I am sorry you are going through this. It is very real. The betrayal is real the pain is real. But this is not the end. There is hope. If you are willing to wait a little with the right help you could see a turn around from your spouse. I will not lie to you. The path is not short. Sorry that is the truth. So that it put your mind at peace, you did not create this. Your spouse likely has been struggling with this since the early teens. I wish I can tell you that it is a straight line, today always better than yesterday. That is not true. Your spouse is not a computer and this will be a learning curve.
Like cleaning the closet, one needs to pull everything out, create a temporary mess so that the right things are placed back in their right place and those that do not belong are thrown away.

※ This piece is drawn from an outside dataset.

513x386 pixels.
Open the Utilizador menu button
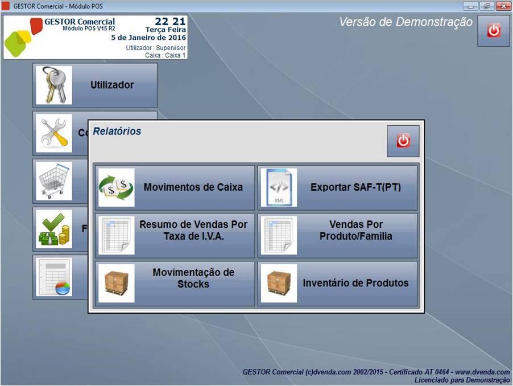(112, 85)
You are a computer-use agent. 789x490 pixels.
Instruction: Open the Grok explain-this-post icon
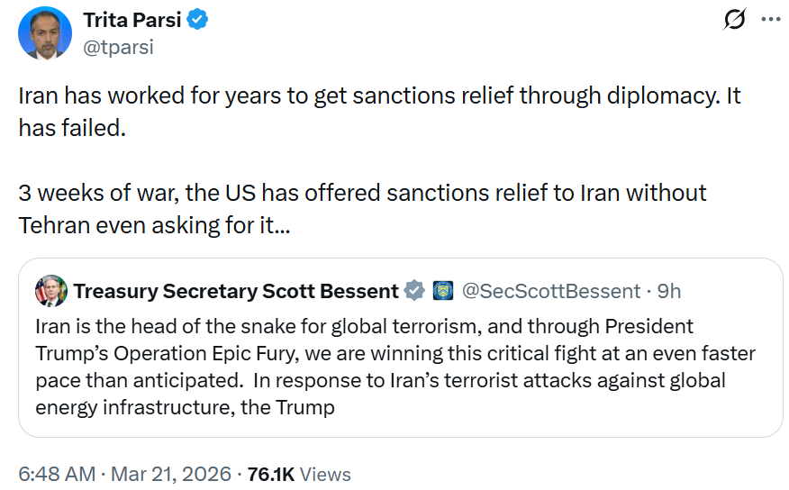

Like cleaning an infected wound many times it require to open it again to remove the puss and clean and disinfect and yes it hurts.
Your spouse will need to create new habits and this is difficult. He has tried before to stop his behavior and was not able to do it. This could be different now. I know you may be tempted to ask about ALL the stuff that he has been doing. I have to tell you that your spouse has lied so much to cover his tracks that he is unaware of what is real. I am sorry, this is called self deception. He will need at least 6 months of sobriety to know what is the truth and accept responsibility. This is not a matter of will power or “just do it”. He needs a level of healing to accept the consequences of his own actions.
In the resource page there is information of material that is beneficial for you. You need to understand what happened to him, what is happening to you and how to move forward. My advise is not to make live changing decisions during the first two years after the discovery. Those would be emotional decisions rather than thoughtful ones. You can also walk your path of healing and recover what has been lost.